### [Tugas Tertulis A]
Dalam teks sumber tentang Gedung Serapo, siapa tokoh yang disebut sebagai koreografer tari?

### [Teks Sumber]
Jasa terbesarnya bagi perkembangan pergerakan seni di Tenggarong adalah keputusannya untuk mendirikan Lembaga Pembinaan Kebudayaan Kutai (LPKK) dan membangun Gedung Serapo waktu itu. Lembaga inilah yang kemudian menjadi semacam laboratorium kesenian bagi anak-anak muda Tenggarong saat itu. Dari lembaga ini pula kelak bermunculan tokoh-tokoh seni lokal yang kuat dalam berbagai pekaryaan seperti Zailani Idris (koreografer tari), Datoq Marangan (teater dan sastra), Karno Wahid (sastra), Sukardhi Wahyudi (sastra), Haji Ismed Rizal (pencipta lagu), Dian Nebula (musik/pencipta lagu) dan banyak lagi lainnya.

Hanya ini foto kenangan gedung Serapo LPKK yang dapat saya temukan 

(sumber foto: kutaikartanegara.com)

### [Data Masukan]
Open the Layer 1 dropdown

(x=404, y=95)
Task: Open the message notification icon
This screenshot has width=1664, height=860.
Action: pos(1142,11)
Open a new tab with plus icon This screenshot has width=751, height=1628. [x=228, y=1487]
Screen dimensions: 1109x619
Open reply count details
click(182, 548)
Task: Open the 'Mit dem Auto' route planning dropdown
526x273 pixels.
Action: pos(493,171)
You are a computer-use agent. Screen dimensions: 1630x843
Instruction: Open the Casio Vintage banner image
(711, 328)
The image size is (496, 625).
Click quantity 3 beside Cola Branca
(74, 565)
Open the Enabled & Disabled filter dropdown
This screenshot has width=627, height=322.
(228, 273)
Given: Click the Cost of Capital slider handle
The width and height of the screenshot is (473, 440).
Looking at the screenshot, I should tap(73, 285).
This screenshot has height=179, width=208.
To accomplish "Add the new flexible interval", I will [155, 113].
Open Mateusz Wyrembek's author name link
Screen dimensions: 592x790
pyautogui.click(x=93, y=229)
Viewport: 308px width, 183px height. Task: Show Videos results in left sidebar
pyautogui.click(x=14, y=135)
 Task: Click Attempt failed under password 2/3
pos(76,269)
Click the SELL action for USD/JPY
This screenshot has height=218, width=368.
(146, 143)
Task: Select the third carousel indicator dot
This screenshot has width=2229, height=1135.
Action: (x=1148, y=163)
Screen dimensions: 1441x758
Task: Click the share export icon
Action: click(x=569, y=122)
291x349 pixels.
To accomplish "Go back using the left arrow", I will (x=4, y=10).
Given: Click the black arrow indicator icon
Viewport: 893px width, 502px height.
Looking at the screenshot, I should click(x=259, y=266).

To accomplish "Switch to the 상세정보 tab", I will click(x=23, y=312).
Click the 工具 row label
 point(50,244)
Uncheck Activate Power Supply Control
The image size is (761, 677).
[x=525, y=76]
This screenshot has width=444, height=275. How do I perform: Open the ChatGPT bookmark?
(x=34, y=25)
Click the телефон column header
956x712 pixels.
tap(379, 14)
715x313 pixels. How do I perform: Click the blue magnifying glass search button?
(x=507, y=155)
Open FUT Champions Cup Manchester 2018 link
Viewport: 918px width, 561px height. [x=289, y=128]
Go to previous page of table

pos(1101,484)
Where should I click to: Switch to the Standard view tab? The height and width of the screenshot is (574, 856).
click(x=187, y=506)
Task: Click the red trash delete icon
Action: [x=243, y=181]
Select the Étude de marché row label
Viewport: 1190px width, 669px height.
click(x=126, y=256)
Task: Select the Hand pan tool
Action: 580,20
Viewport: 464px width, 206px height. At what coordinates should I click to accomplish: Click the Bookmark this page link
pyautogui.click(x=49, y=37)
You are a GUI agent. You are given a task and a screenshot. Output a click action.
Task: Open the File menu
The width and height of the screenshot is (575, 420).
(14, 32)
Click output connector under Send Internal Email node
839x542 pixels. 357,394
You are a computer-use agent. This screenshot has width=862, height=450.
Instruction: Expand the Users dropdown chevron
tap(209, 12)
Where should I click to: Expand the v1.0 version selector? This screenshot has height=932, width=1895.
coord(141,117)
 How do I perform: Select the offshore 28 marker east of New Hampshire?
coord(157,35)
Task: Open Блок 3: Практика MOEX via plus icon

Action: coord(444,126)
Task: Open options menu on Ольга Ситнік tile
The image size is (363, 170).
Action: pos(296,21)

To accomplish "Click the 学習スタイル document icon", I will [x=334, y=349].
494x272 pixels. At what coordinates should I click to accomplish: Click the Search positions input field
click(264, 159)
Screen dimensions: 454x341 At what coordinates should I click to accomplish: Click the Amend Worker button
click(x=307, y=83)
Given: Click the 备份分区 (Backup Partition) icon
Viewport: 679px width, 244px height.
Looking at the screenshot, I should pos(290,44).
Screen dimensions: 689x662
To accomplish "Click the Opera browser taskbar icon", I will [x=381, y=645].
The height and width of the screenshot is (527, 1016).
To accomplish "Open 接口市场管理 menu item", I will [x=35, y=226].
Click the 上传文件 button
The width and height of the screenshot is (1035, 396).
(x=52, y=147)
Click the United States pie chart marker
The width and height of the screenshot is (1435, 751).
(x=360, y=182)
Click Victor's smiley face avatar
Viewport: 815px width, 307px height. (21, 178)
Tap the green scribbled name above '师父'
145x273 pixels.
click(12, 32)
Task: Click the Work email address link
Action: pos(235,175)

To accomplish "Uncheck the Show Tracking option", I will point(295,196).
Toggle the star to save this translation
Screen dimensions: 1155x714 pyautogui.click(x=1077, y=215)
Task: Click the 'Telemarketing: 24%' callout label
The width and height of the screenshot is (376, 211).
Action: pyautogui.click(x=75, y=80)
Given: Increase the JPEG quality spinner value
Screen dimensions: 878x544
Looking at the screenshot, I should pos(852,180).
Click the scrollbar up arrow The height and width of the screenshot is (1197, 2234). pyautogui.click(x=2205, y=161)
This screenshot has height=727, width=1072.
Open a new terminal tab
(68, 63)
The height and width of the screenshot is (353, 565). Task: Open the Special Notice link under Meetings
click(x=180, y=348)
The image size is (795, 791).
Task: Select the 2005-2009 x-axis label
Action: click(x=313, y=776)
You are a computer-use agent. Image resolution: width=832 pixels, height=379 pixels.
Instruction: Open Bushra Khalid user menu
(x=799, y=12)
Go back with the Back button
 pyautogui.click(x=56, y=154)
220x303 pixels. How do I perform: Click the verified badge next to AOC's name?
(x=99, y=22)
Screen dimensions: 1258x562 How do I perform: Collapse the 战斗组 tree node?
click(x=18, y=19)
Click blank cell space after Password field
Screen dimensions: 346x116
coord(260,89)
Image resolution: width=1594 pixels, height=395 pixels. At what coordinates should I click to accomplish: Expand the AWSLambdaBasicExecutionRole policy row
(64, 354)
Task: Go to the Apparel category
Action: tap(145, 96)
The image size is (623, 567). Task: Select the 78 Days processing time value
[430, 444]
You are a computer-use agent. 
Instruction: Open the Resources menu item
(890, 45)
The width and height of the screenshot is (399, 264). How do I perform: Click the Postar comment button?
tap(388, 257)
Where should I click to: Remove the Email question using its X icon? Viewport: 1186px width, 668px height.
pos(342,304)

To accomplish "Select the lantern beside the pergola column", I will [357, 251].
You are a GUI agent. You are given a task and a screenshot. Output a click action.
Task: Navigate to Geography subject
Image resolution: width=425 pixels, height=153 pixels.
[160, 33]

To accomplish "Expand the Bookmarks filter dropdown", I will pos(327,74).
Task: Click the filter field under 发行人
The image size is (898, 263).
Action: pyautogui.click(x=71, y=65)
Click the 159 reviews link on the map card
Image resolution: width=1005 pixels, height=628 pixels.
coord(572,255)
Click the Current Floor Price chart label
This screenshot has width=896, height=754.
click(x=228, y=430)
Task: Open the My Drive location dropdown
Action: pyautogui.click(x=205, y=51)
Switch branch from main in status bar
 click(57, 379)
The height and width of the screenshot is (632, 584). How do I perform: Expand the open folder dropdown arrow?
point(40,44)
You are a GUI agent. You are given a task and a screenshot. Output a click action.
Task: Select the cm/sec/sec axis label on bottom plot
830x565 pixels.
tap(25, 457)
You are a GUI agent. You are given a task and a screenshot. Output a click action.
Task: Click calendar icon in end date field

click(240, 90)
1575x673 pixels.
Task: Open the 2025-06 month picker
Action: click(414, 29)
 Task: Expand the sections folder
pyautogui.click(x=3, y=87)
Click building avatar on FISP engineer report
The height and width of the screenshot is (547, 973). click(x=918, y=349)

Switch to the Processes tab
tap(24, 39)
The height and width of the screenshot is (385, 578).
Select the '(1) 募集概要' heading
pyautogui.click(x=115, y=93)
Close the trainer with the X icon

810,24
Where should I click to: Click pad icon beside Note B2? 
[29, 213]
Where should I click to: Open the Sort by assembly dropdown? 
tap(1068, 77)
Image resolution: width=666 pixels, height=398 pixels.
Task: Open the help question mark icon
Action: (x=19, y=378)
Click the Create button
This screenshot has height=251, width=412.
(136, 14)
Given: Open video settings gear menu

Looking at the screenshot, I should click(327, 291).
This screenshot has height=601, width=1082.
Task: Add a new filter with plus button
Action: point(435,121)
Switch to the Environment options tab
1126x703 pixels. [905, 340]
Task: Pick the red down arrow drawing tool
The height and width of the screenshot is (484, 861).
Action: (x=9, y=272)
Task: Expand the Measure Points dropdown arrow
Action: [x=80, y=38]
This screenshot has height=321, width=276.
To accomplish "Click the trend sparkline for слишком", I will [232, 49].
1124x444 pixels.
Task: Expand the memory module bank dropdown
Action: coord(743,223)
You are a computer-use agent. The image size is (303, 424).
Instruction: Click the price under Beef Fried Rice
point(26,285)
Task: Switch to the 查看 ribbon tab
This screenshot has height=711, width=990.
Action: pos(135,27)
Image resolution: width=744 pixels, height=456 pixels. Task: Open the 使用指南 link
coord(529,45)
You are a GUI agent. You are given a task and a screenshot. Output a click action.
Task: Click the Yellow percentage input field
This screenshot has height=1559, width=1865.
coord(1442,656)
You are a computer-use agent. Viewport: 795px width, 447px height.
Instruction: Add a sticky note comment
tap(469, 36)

### [Tugas Tertulis B]
Tuliskan kembali baris-baris entri, dimulai dari baris yang memuat "Go back with the Back button" sampai baris yang memuat "click(x=18, y=19)". Tukar "verified badge" dengan "checkmark badge" dan biarkan bagian lain tetap sama.

### [Jawaban Tugas A]
Zailani Idris

### [Jawaban Tugas B]
Go back with the Back button
 pyautogui.click(x=56, y=154)
220x303 pixels. How do I perform: Click the checkmark badge next to AOC's name?
(x=99, y=22)
Screen dimensions: 1258x562 How do I perform: Collapse the 战斗组 tree node?
click(x=18, y=19)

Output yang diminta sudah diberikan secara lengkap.